これ非常に怖いなと思っていて、本の中には何かの例で集中治療室の中での出来事が書いてありました。執刀医が強い権力を持っている治療中の病室で、執刀医がミスを犯していることを誰も指摘できずに患者が死んでしまうことがあるとか。本の中に書いてあった一例では、手術中に患者がラテックスアレルギーらしき反応を示したにも関わらず、執刀医がその可能性を認めずゴム手袋を交換(ゴムではない素材の手袋があるらしい)しようとせず、危うく患者を死なせるところだったという例が書かれていました。
手袋の交換には5分ほどしかかからないにも関わらず、執刀医は自分の過ちを認めることができずに患者のラテックスアレルギーの可能性を認めようとしなかったそうです。
組織がエラーや失敗から学ぼうとする文化を作らないといけない
失敗を恥ずべきもの、自分の立場を悪くするものと捉える文化が、失敗を隠したり、失敗を失敗でないと思い込もうとする心理に繋がっているらしいので、失敗を成長に必要なものだと認め、そこから積極的に学ぶ文化を作っておかないと、組織の成長が妨げられるのではないかと思います。

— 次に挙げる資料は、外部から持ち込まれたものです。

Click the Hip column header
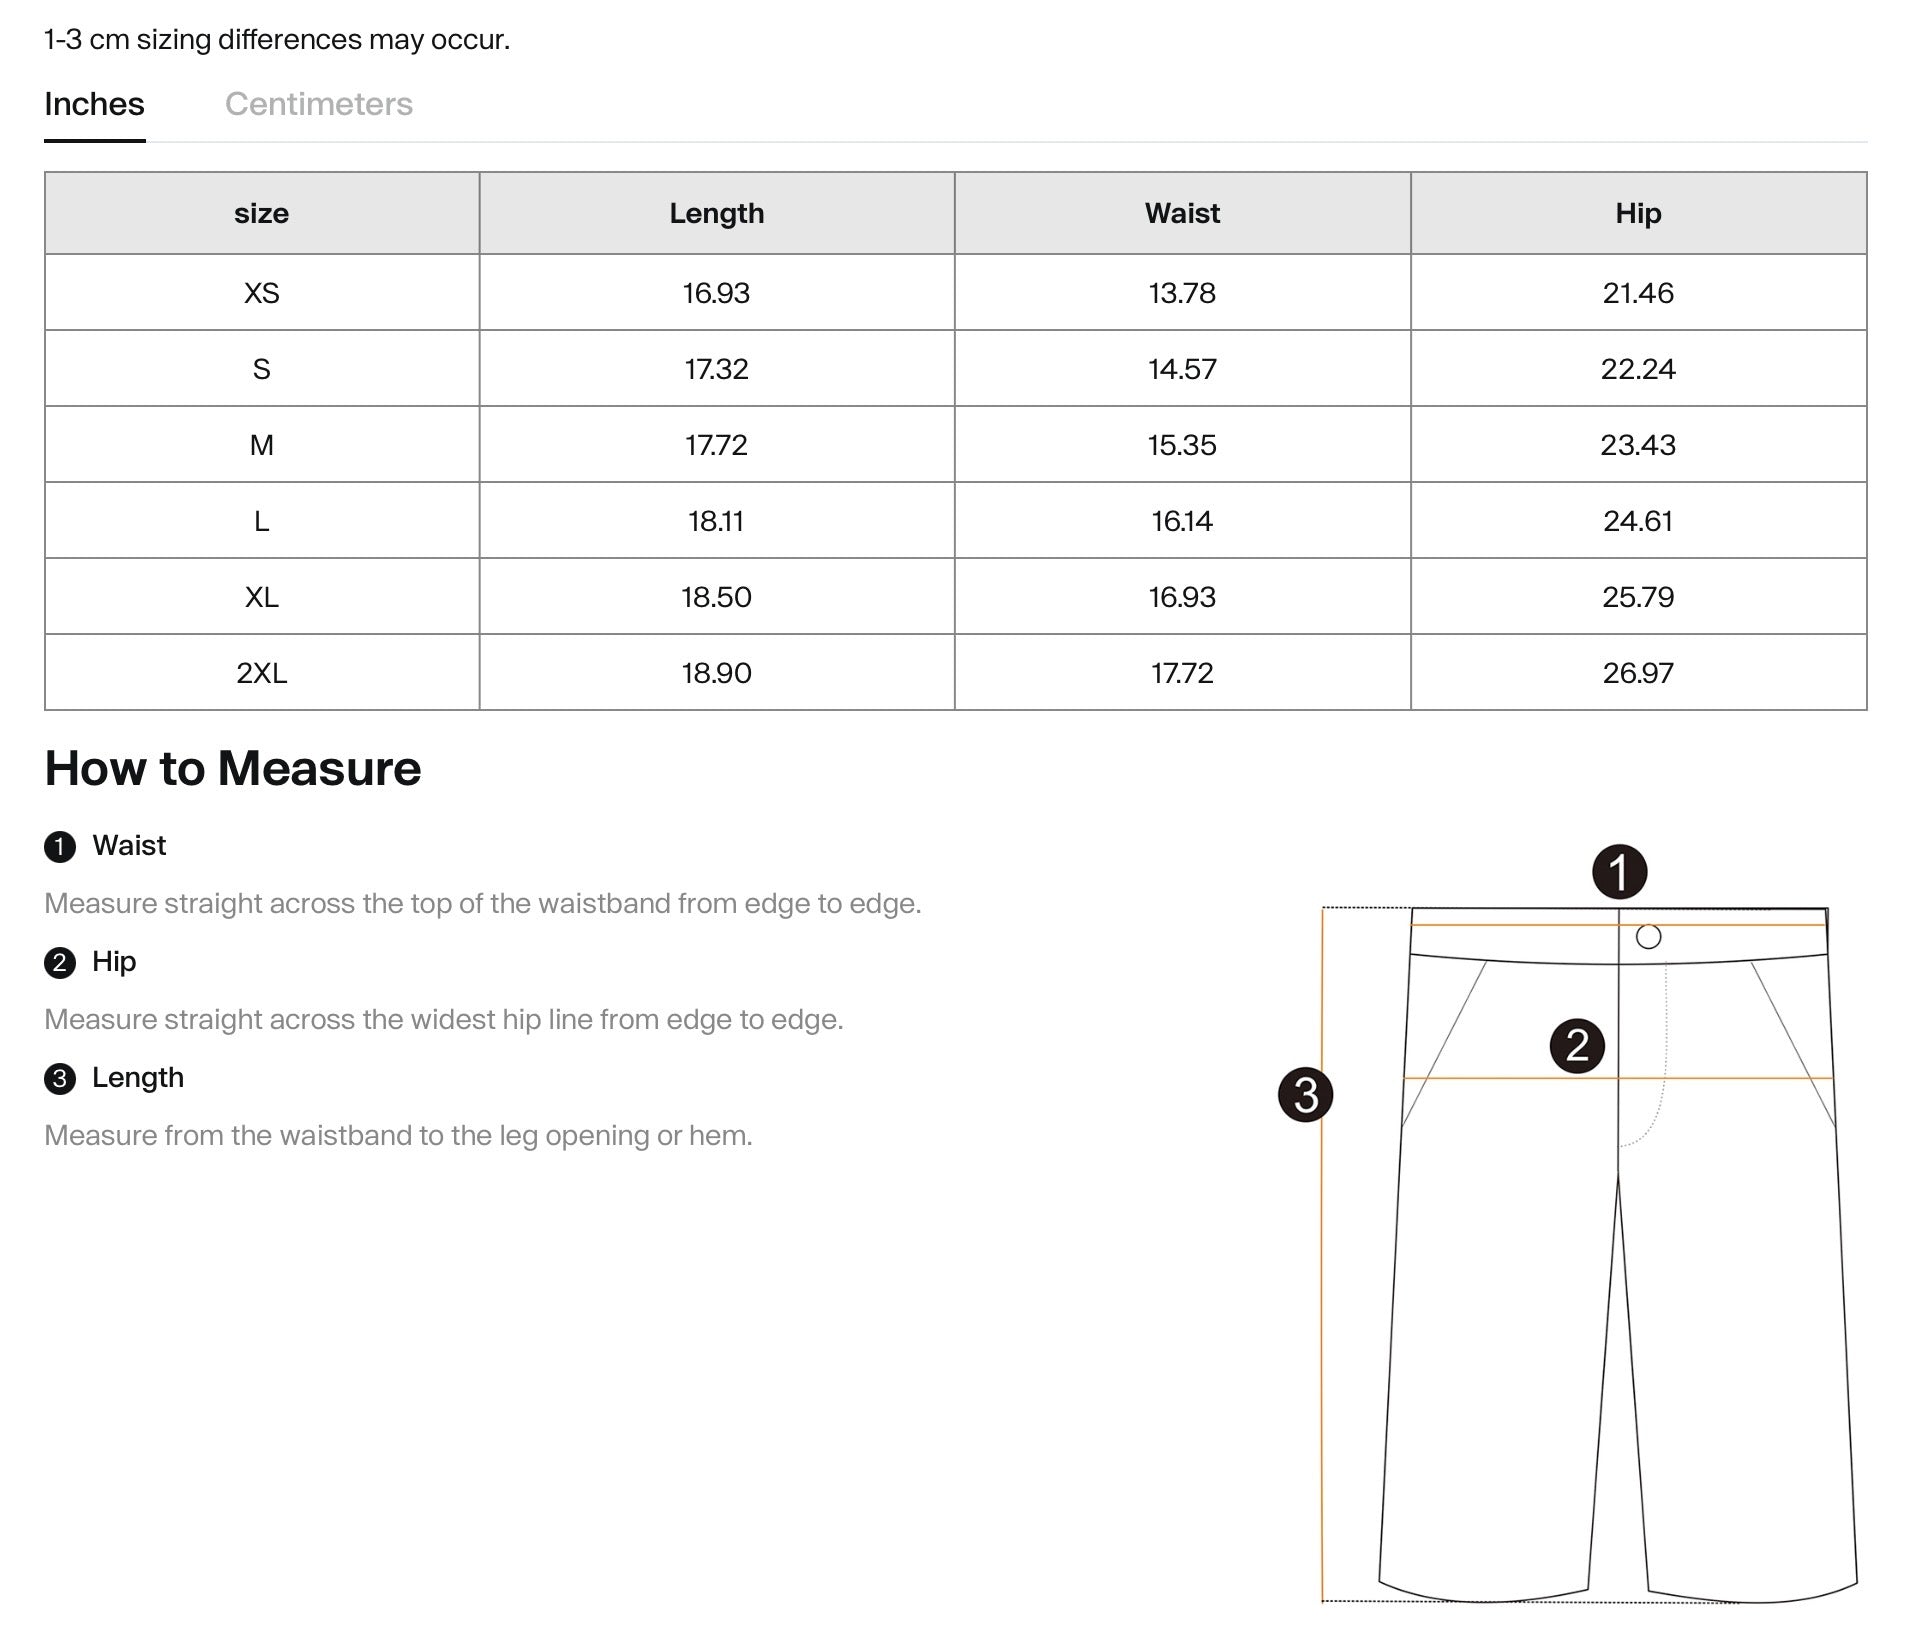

やはりここは個々人の努力というよりも、そういう文化、環境を作って行かないといけないと思いました。
マージナル・ゲインが大事
マージナル・ゲインというのは「小さな改善の積み重ね」です。この本ではそれが大事だと書いていました。OKRのムーンショットとは相反する概念かもしれません
細かく改善を積み重ねることで、大きな結果に繋がるという意味でいうと、相反するというよりはムーンショットの中身を細かくみていくとマージナル・ゲインが存在するということかもしれないですね。2つの理論をつなぎ合わせるとそういうことになるかもしれません
どうしてもムーンショットを意識すると、細かい改善を後回しにしてしまうことがあるのではないかと思うのですが、こういう本を読むと、やはり最小単位は細かな改善になるはずなので、両方意識できるような組織文化を作っていくことが大事なのかもしれません。